=== Section Start ===
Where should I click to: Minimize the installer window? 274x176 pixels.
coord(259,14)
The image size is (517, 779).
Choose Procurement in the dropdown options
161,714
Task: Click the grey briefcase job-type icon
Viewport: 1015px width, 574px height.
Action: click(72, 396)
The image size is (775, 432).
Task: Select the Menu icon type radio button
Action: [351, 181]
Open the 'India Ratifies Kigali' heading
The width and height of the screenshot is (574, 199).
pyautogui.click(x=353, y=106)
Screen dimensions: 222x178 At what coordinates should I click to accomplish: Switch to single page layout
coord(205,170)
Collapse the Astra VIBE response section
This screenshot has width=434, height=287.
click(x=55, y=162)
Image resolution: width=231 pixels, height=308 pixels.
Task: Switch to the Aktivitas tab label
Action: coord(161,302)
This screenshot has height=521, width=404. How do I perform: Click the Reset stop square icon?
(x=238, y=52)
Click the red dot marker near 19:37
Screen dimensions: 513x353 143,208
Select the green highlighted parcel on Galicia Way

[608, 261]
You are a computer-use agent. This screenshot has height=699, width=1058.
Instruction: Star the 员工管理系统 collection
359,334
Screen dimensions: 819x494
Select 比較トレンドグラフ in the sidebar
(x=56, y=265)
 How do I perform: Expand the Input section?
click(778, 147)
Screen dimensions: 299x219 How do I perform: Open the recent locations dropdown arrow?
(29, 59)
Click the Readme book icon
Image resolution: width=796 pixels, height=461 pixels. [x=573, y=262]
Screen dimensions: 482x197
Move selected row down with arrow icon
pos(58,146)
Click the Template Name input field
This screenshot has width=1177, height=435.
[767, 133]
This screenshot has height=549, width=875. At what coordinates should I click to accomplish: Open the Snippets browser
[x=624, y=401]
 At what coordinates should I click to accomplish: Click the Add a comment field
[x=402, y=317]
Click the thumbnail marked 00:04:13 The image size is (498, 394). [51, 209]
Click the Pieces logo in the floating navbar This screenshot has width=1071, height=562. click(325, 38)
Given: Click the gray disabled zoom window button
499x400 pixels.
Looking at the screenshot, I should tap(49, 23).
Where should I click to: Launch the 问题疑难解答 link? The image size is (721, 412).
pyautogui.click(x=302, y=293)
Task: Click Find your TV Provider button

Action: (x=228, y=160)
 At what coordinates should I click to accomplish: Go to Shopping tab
=== Section End ===
Every line above should be printed again exactly as it stands.

Where should I click to: Minimize the installer window? 274x176 pixels.
coord(259,14)
The image size is (517, 779).
Choose Procurement in the dropdown options
161,714
Task: Click the grey briefcase job-type icon
Viewport: 1015px width, 574px height.
Action: click(72, 396)
The image size is (775, 432).
Task: Select the Menu icon type radio button
Action: [351, 181]
Open the 'India Ratifies Kigali' heading
The width and height of the screenshot is (574, 199).
pyautogui.click(x=353, y=106)
Screen dimensions: 222x178 At what coordinates should I click to accomplish: Switch to single page layout
coord(205,170)
Collapse the Astra VIBE response section
This screenshot has width=434, height=287.
click(x=55, y=162)
Image resolution: width=231 pixels, height=308 pixels.
Task: Switch to the Aktivitas tab label
Action: coord(161,302)
This screenshot has height=521, width=404. How do I perform: Click the Reset stop square icon?
(x=238, y=52)
Click the red dot marker near 19:37
Screen dimensions: 513x353 143,208
Select the green highlighted parcel on Galicia Way

[608, 261]
You are a computer-use agent. This screenshot has height=699, width=1058.
Instruction: Star the 员工管理系统 collection
359,334
Screen dimensions: 819x494
Select 比較トレンドグラフ in the sidebar
(x=56, y=265)
 How do I perform: Expand the Input section?
click(778, 147)
Screen dimensions: 299x219 How do I perform: Open the recent locations dropdown arrow?
(29, 59)
Click the Readme book icon
Image resolution: width=796 pixels, height=461 pixels. [x=573, y=262]
Screen dimensions: 482x197
Move selected row down with arrow icon
pos(58,146)
Click the Template Name input field
This screenshot has width=1177, height=435.
[767, 133]
This screenshot has height=549, width=875. At what coordinates should I click to accomplish: Open the Snippets browser
[x=624, y=401]
 At what coordinates should I click to accomplish: Click the Add a comment field
[x=402, y=317]
Click the thumbnail marked 00:04:13 The image size is (498, 394). [51, 209]
Click the Pieces logo in the floating navbar This screenshot has width=1071, height=562. click(325, 38)
Given: Click the gray disabled zoom window button
499x400 pixels.
Looking at the screenshot, I should tap(49, 23).
Where should I click to: Launch the 问题疑难解答 link? The image size is (721, 412).
pyautogui.click(x=302, y=293)
Task: Click Find your TV Provider button

Action: (x=228, y=160)
 At what coordinates should I click to accomplish: Go to Shopping tab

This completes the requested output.